Academia “too often ignored” when assessing consequences of new regulations, groups tell Commission chief
More groups have now urged the EU to consider impacts for research and higher education when developing new laws and regulations.
Eight sector organisations sent a letter to the European Commission on 31 January calling for it to give more thought to research and higher education when analysing the potential effects of new legislation.
The EU has “too often” proposed regulations and directives that have far-reaching consequences for universities and research centres, while giving little or no consideration to these implications, according to the organisations, which include the European University Association.
Building on previous call
Their call is in line with a similar recent plea from the EUA for the EU to introduce a “university check” when developing laws to ensure universities are not harmed by new legislation.
The other signatories of the new letter, which was addressed to Commission secretary-general Ilze Juhansone (pictured), are:
- The Guild of European Research-Intensive Universities
- The International Federation of Library Associations and Institutions
- Open-access group Knowledge Rights 21
- The Association of European Research Libraries
- Science Europe, which represents major research funding and performing organisations
- Open-access advocacy group Sparc Europe
- Electronic Information for Libraries, which works with libraries to enable access to knowledge in developing countries.
Ole Petter Ottersen, acting secretary-general of the Guild, said: “To fully realise the potential of European research-intensive universities, it is essential that research and education are considered in [the EU’s] impact assessment of new legislative proposals.”
Public sector neglected
The organisations gave the example of the Digital Services Act—which regulates online platforms—as EU legislation for which the impact on research and universities was not sufficiently considered.

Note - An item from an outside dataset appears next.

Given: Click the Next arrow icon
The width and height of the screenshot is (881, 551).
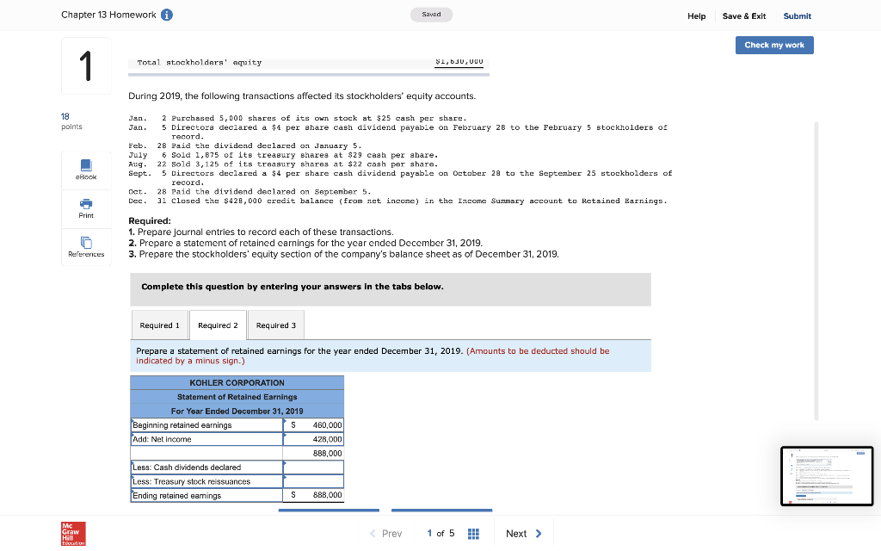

Concerns have been raised that open-access scholarly publishing could suffer because of the 2022 law, as it includes obligations on how to manage platforms that extend to open-access repositories.
The groups urged the Commission to update its guidance on preparing new legislation and initiatives to “properly and fully include the needs and interests of higher education and research, as well as to ensure the protection of academic freedom”.
The EU already has an innovation principle, which says it should consider the impact on innovation when developing new initiatives, but the signatories of the letter said this principle focuses on private-sector research. They called on the EU to review the principle to ensure it reflects the importance of public sector research and education.
Need for predictable rules
EUA secretary general Amanda Crowfoot said that universities “need clear and predictable rules and regulations, as well as a regulatory framework that ensures their institutional autonomy and academic freedom”.
Science Europe president Mari Sundli Tveit said that recent EU laws “have added undue complexity for researchers and research organisations”, adding that changes to EU impact assessment practices are needed.
A spokesperson for the Commission told Research Professional News that its regulatory approach is “based on the principles of comprehensive approach, relevance and proportionality”.
“This means that while the Commission screens any new initiative for any type of potential impacts (including on education and research facilities), it focuses in the analysis on those that are the most relevant and in a manner proportionate to the expected impacts. If impacts on education and research facilities are indeed significant, the level of the analysis is commensurate.”
They added that the Commission consults stakeholders on initiatives, giving them chance to contribute to policymaking “at several stages of policy development in a way that would serve their best interests”, and that ‘calls for evidence’ specifically ask the scientific community to contribute to the preparation of policies when relevant.